TASK INSTRUCTIONS: Return only the lines running from the top of the entries to the line with "Open the Object Mode dropdown", inclusive, exactly as written.

Dataset entries:
◇ ◇ ◇ ◇ ◇ ◇ ◇

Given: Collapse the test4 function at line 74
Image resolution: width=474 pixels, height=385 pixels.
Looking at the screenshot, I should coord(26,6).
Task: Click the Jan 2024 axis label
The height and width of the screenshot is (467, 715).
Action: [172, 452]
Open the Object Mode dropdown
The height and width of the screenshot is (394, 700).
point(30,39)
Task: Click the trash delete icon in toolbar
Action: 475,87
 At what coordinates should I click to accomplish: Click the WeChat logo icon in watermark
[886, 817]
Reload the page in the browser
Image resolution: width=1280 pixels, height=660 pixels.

◇ ◇ ◇ ◇ ◇ ◇ ◇

RESULT:
Given: Collapse the test4 function at line 74
Image resolution: width=474 pixels, height=385 pixels.
Looking at the screenshot, I should coord(26,6).
Task: Click the Jan 2024 axis label
The height and width of the screenshot is (467, 715).
Action: [172, 452]
Open the Object Mode dropdown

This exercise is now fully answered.